[AVAILABLE RECORDS Boundary: Start]
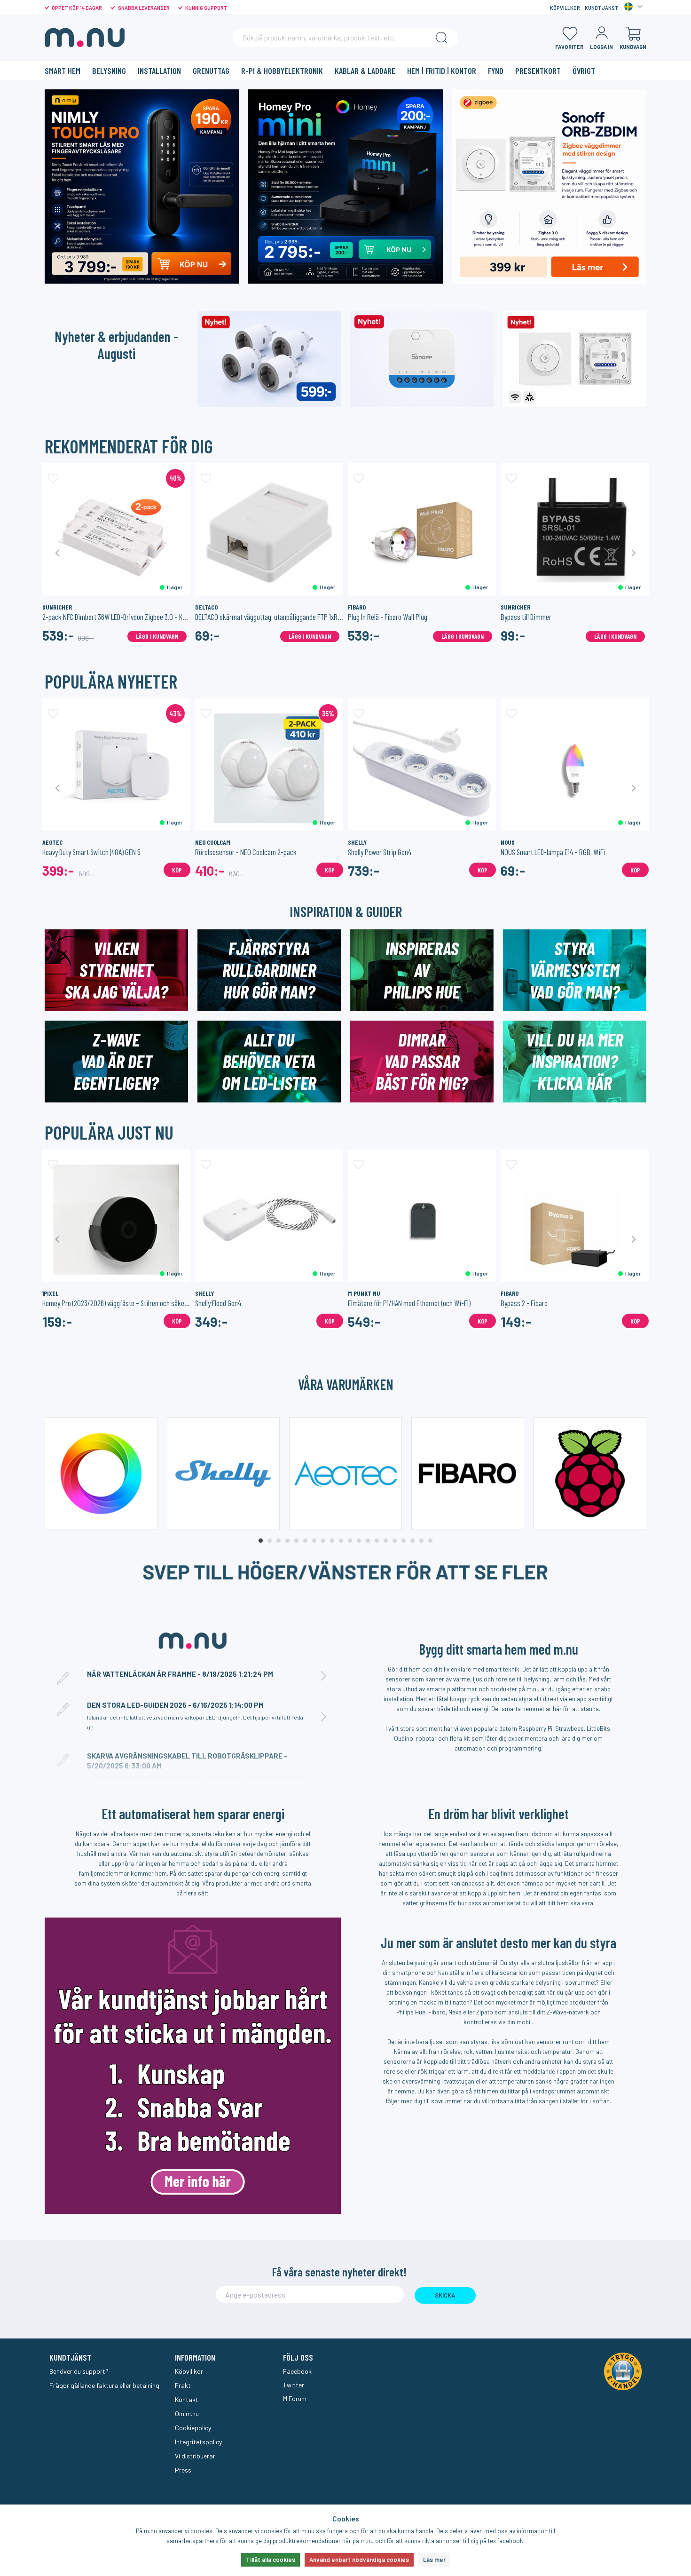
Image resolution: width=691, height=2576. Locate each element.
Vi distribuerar (195, 2456)
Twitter (293, 2385)
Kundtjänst (602, 8)
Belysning (109, 70)
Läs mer (434, 2559)
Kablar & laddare (365, 70)
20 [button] (430, 1540)
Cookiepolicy (193, 2428)
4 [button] (287, 1540)
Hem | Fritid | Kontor (441, 70)
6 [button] (305, 1540)
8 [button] (323, 1540)
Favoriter (569, 47)
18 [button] (412, 1540)
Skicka (445, 2295)
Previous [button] (57, 553)
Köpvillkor (565, 8)
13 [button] (368, 1540)
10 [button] (341, 1540)
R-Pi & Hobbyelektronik (282, 70)
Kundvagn (633, 47)
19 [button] (421, 1540)
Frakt (183, 2385)
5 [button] (296, 1540)
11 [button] (350, 1540)
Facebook (297, 2371)
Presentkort (538, 70)
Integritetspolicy (198, 2442)
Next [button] (633, 553)
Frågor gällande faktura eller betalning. (105, 2385)
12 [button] (359, 1540)
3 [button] (278, 1540)
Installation (159, 70)
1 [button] (261, 1540)
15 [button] (386, 1540)
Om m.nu (187, 2413)
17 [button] (403, 1540)
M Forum (294, 2398)
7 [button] (314, 1540)
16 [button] (395, 1540)
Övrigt (584, 70)
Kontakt (186, 2399)
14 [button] (377, 1540)
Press (183, 2470)
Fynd (495, 70)
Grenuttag (211, 70)
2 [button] (269, 1540)
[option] (116, 552)
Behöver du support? (79, 2371)
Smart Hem (62, 70)
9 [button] (332, 1540)
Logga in (601, 47)
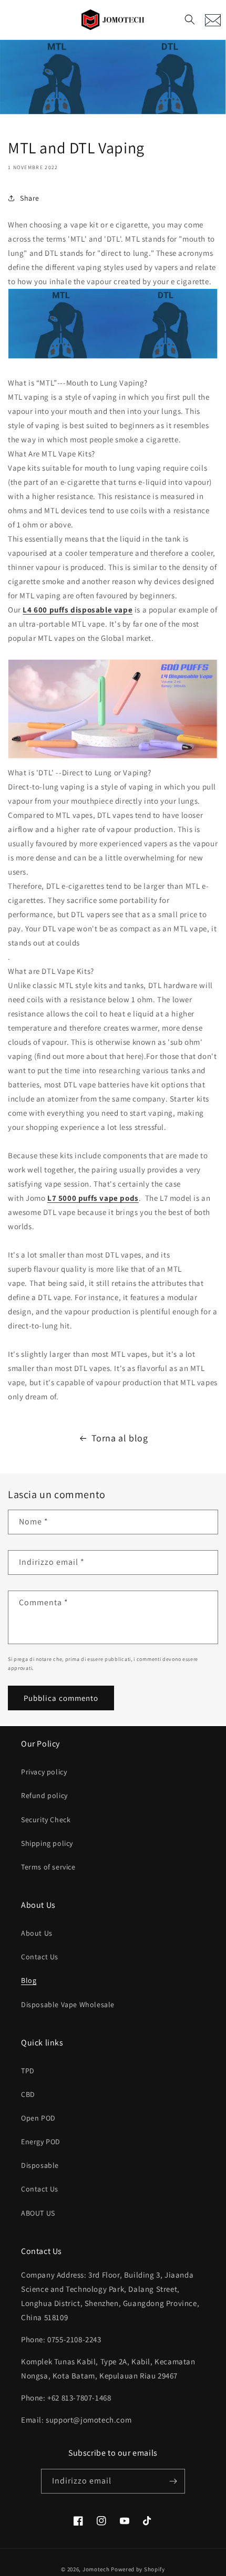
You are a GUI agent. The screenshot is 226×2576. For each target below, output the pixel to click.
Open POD (38, 2118)
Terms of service (48, 1867)
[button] (189, 19)
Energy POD (40, 2141)
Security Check (45, 1819)
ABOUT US (38, 2213)
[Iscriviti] (172, 2481)
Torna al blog (119, 1438)
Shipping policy (47, 1843)
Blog (28, 1980)
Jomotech (96, 2569)
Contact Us (39, 1956)
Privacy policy (44, 1772)
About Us (37, 1933)
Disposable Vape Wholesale (68, 2004)
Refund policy (44, 1795)
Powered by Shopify (138, 2569)
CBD (28, 2094)
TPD (28, 2070)
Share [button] (29, 198)
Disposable (40, 2165)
[AVAILABLE RECORDS Boundary: End]
WORK TASK
In the entries above, restate word for word the lines between the one holding "Kundvagn (633, 47)" and the one holding "12 [button] (359, 1540)", inclusive, and nothing besides.

TASK RESULT
Kundvagn (633, 47)
19 [button] (421, 1540)
Frakt (183, 2385)
5 [button] (296, 1540)
11 [button] (350, 1540)
Facebook (297, 2371)
Presentkort (538, 70)
Integritetspolicy (198, 2442)
Next [button] (633, 553)
Frågor gällande faktura eller betalning. (105, 2385)
12 [button] (359, 1540)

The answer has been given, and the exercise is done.